Taxable (Roth) VS Tax Deferred (IRA & 401k) Explanation

Using the Taxable (Roth) VS Tax Deferred (IRA & 401k) Graphic as a visual aid, here is a simple explanation of the difference between the two types of Retirement Accounts.

Taxable: You receive your paycheck the same way as usual. You pay taxes on your Gross Pay (B3) and this gives you your Net Pay (B12). Your 10% retirement fund is then calculated from your Net Pay (B5) and then the rest of your budget is paid from the discretionary income.

Tax Deferred: There are two options for tax deferred accounts.

Option 1 increases your monthly Cash Flow (you feel richer)

Option 2 maximizes your retirement accounts (you have the same cash flow as a taxable account)

Tax Deferred - Cash Flow: You save the same 10% of Gross Income as you would have if you were using the Taxable account (Red Arrow to E19).
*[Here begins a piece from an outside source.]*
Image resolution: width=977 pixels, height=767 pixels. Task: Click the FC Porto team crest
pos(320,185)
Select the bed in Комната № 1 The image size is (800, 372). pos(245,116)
However, since you aren't saving 10% of your gross income you have an increase in disposable income each month of $69 (Purple Arrow to E12). Ultimately, you will have the same amount saved up as the Taxable route, however you will still have to pay taxes (as much as 35%) during retirement. You will have a better life now but your retirement won't be nearly as nice as it could have been.

Tax Deferred - Maximize Retirement: You save 10% of your Gross Pay (Blue Arrow to H15). This would be a full $400 per month. While your Disposable income is the same as the Taxable option (Green Arrow to H17) you are saving an extra $88 per month. With compounding interest this extra $88 each month could mean an extra $130,000 after 30 years at 8%. Again, you will still have to pay taxes (as much as 35%) on this amount during retirement.
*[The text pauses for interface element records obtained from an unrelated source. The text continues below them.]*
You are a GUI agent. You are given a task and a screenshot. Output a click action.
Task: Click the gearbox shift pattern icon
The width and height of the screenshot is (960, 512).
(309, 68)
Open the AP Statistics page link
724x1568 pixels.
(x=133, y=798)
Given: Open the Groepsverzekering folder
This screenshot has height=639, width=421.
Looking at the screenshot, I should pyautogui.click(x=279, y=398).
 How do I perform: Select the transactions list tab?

1. Do you believe taxes will be higher or lower in the future and why? Defend!!!

2. If you had to use a Tax Deferred account which option would you use (Cash Flow or Maximize Retirement) and why? Defend!!!

3. Using the Taxable (Roth) VS Tax Deferred (IRA & 401k) Graphic what would happen if the individual who chose the Maximize Retirement plan retired early (once they had saved $312)? Does the individual who chooses the Cash Flow plan have the same problem?